Try it
Somewhere below are a line with "Image resolution: width=800" and a later line with "Viewport: 1080px width, 770px height.". Output exactly those lines and all lines between them.

Collected data entries
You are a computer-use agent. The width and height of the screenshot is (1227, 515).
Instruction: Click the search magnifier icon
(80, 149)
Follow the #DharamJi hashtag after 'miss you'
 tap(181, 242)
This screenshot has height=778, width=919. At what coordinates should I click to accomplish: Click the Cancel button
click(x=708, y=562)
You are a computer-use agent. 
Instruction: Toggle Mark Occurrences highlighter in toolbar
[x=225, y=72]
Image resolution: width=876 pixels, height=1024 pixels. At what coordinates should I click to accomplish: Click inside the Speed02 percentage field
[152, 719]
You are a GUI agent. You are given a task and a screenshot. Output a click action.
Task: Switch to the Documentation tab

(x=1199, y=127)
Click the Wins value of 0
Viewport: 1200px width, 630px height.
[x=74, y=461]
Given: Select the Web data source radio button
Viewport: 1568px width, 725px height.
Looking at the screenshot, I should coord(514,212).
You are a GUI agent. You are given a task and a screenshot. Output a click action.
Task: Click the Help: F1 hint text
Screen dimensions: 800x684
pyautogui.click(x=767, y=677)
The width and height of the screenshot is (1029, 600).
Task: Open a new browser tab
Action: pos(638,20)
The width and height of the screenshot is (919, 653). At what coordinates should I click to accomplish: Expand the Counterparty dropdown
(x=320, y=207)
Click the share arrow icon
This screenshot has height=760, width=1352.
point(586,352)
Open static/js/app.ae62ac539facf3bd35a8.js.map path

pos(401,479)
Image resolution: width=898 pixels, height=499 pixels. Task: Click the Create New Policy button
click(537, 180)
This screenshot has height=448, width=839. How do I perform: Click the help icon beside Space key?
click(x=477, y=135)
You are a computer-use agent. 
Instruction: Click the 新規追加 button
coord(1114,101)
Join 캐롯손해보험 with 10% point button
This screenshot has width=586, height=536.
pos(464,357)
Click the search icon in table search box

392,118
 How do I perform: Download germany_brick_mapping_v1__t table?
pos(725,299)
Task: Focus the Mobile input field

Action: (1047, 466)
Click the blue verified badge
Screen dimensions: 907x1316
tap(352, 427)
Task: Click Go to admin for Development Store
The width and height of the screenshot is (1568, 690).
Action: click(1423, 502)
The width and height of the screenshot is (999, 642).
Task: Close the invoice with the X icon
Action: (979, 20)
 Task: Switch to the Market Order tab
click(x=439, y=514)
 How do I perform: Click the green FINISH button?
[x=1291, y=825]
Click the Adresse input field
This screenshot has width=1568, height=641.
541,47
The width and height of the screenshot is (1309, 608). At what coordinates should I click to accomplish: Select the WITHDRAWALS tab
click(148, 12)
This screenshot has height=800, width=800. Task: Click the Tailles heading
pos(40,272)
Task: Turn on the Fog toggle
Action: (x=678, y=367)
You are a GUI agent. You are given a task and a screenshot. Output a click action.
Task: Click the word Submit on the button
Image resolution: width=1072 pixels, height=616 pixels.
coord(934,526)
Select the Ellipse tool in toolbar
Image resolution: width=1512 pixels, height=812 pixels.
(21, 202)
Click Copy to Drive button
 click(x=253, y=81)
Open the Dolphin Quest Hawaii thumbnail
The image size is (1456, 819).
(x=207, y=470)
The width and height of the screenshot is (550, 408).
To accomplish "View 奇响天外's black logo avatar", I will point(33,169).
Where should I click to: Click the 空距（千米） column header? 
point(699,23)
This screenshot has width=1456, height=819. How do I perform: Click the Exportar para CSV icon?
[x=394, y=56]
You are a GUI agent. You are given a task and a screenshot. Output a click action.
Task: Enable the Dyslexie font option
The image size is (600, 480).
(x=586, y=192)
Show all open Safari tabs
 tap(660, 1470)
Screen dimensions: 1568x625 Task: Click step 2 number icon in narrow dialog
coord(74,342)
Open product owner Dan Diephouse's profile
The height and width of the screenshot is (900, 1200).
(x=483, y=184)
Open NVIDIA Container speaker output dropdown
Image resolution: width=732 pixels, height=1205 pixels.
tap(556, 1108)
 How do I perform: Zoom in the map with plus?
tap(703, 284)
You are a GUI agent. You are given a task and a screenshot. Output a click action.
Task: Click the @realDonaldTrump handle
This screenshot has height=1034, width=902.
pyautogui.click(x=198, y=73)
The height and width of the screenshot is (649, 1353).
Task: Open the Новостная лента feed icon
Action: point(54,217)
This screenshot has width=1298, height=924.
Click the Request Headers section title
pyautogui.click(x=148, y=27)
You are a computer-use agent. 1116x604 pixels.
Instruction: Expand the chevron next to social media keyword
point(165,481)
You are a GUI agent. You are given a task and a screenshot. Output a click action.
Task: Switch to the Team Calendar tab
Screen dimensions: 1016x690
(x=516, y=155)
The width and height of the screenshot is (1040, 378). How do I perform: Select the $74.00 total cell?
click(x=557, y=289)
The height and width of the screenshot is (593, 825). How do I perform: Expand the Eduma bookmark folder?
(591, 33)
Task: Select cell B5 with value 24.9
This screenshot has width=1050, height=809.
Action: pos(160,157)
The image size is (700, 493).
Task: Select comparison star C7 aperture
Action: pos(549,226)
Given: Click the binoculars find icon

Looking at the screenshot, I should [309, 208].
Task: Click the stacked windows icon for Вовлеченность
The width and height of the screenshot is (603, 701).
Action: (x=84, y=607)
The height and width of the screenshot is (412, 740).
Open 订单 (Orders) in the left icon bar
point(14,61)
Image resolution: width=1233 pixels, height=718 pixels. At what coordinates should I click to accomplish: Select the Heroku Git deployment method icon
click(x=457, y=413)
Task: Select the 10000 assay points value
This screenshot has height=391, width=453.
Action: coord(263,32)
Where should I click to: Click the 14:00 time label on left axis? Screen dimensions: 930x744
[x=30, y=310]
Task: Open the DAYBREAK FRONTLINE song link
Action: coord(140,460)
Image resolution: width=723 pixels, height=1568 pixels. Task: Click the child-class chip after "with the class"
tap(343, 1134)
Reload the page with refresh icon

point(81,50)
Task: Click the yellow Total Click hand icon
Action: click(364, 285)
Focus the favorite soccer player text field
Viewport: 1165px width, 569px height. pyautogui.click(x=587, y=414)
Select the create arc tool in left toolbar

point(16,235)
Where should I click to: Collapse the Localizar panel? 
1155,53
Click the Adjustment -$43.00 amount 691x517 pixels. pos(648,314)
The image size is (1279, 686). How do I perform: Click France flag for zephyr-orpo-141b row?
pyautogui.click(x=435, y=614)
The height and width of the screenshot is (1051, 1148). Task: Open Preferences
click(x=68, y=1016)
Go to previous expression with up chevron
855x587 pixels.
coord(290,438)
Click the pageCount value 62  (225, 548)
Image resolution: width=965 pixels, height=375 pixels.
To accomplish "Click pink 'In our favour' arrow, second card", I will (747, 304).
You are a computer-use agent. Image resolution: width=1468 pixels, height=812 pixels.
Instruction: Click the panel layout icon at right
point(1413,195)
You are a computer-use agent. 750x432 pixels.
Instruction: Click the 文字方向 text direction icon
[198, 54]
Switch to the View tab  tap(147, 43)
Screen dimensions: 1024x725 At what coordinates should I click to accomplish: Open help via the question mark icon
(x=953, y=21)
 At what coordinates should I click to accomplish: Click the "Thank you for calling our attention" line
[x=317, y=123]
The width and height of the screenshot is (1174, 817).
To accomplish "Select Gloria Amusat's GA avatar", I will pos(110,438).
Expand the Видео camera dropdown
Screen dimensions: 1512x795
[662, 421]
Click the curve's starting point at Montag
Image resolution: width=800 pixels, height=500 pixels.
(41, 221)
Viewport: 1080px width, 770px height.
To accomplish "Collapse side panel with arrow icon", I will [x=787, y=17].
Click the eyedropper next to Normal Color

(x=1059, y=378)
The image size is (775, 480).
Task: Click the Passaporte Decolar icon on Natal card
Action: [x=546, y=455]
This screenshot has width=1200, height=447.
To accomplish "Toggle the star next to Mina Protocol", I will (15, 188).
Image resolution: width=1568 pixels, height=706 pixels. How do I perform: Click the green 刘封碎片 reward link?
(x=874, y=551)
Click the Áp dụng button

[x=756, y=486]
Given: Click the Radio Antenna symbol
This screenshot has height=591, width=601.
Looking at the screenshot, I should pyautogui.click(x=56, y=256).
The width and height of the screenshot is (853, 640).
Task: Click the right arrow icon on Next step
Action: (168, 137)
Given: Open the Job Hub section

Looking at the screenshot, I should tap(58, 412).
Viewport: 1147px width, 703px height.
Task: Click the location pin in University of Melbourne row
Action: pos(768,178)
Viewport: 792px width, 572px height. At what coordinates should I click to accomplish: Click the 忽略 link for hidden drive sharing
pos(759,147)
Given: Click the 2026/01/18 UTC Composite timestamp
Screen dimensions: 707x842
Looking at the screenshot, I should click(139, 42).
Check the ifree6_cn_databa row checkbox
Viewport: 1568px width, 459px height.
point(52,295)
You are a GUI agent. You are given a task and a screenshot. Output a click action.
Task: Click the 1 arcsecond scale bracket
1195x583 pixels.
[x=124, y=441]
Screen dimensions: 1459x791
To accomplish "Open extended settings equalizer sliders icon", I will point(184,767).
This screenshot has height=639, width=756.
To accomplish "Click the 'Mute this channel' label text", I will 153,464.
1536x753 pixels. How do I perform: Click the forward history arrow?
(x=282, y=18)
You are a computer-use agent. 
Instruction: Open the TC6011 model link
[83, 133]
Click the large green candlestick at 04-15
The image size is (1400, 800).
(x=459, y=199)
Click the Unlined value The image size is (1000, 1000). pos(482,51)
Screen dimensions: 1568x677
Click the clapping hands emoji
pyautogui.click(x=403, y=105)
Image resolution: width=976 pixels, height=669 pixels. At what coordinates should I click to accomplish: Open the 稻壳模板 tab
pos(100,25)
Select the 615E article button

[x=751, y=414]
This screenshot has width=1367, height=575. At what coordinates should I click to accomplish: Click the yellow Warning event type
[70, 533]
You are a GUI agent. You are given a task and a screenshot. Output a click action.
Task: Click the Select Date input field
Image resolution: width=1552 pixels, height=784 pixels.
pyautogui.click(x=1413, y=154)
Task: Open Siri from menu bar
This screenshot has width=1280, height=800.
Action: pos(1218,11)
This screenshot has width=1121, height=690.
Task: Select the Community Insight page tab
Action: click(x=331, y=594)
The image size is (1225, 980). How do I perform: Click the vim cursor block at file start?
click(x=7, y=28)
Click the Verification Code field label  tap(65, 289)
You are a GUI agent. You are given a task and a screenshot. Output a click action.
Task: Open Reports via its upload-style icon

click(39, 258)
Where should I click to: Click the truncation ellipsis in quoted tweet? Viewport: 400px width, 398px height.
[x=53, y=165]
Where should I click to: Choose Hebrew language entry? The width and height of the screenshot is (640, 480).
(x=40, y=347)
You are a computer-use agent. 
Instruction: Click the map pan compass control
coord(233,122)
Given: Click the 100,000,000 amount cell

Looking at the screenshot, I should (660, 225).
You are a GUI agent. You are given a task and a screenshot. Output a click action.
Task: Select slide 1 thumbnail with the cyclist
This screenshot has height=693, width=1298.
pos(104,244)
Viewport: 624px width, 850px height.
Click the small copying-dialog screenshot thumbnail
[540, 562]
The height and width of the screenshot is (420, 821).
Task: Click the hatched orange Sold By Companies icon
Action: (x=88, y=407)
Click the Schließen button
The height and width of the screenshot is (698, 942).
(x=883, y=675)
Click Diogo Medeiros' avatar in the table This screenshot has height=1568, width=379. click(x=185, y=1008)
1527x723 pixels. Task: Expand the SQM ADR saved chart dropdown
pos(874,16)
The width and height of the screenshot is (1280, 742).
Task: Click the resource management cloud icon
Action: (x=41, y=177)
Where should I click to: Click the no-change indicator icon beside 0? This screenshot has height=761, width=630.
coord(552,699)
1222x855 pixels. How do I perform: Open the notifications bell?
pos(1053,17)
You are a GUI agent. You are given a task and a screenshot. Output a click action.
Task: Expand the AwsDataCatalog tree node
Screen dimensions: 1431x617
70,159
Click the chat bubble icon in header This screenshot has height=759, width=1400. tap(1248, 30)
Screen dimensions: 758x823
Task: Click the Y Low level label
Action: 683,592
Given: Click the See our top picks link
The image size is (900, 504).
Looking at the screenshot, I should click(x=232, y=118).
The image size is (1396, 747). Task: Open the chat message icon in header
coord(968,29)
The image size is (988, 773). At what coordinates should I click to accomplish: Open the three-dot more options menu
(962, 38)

Result of the task
Image resolution: width=800 pixels, height=500 pixels.
(41, 221)
Viewport: 1080px width, 770px height.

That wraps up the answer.